▶ [Task details]:
From the top of the entries, reproduce each line exactly, stopping after the line that contains "Given: Click the Dennis Volz player name". Omit pictures.

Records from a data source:
******************************

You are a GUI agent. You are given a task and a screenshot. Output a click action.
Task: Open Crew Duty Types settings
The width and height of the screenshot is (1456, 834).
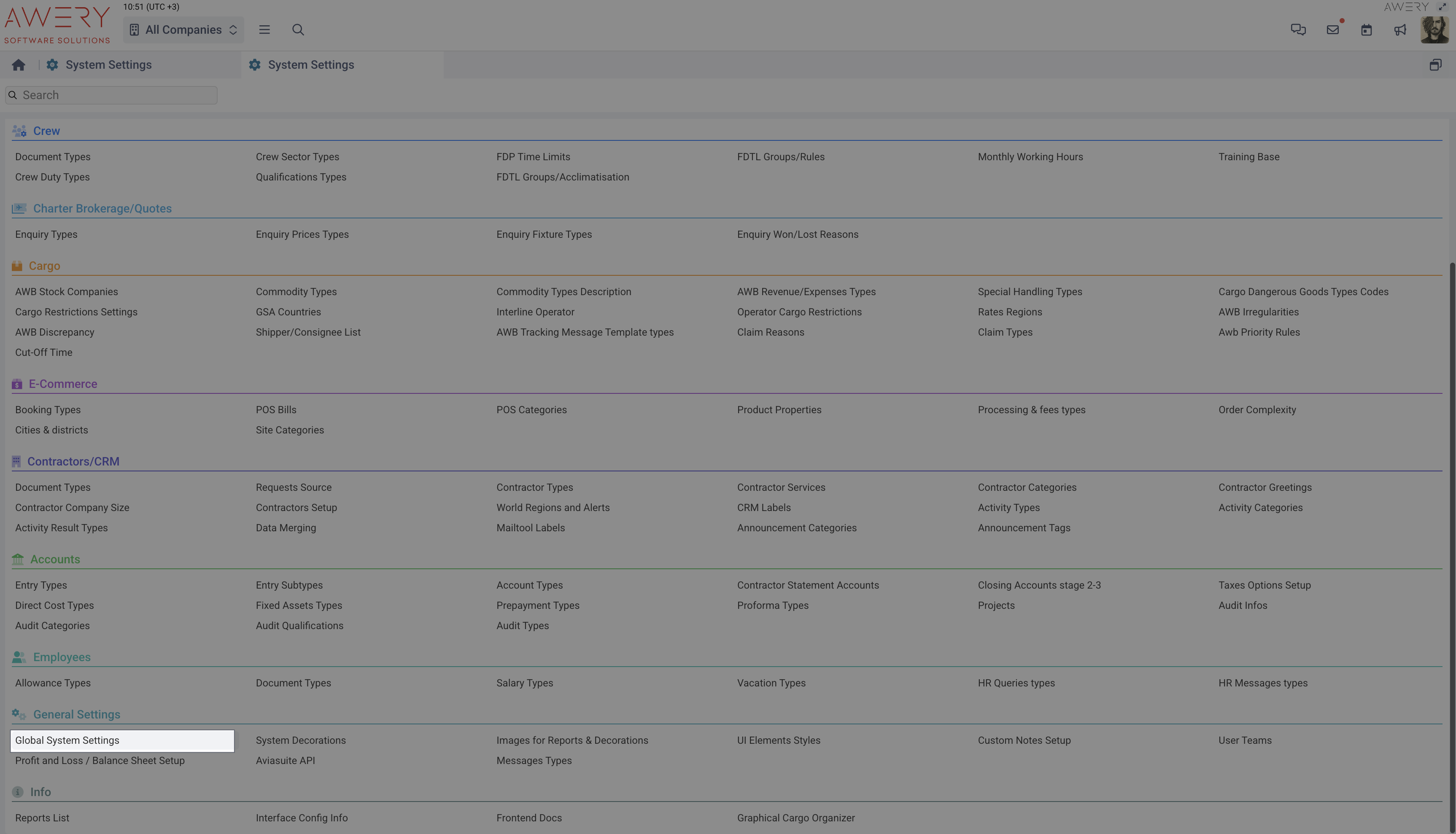point(52,177)
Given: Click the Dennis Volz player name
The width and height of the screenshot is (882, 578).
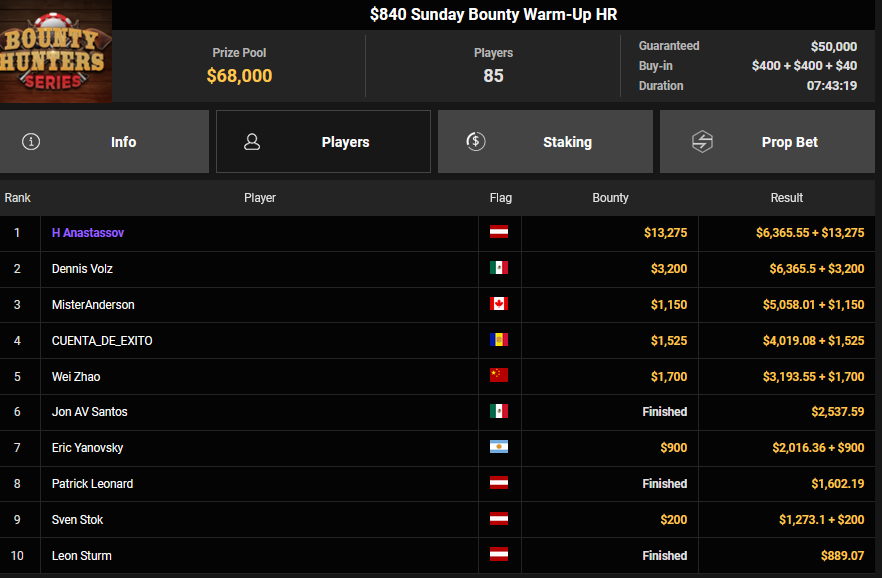Looking at the screenshot, I should coord(83,269).
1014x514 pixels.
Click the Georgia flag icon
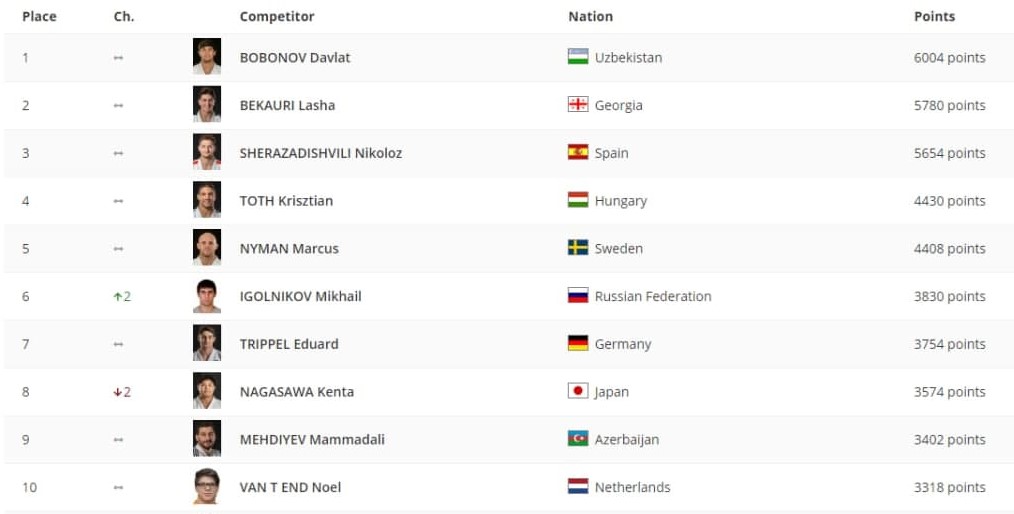click(578, 105)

******************************

▶ [Solution for this task]:
You are a GUI agent. You are given a task and a screenshot. Output a click action.
Task: Open Crew Duty Types settings
The width and height of the screenshot is (1456, 834).
point(52,177)
Given: Click the Dennis Volz player name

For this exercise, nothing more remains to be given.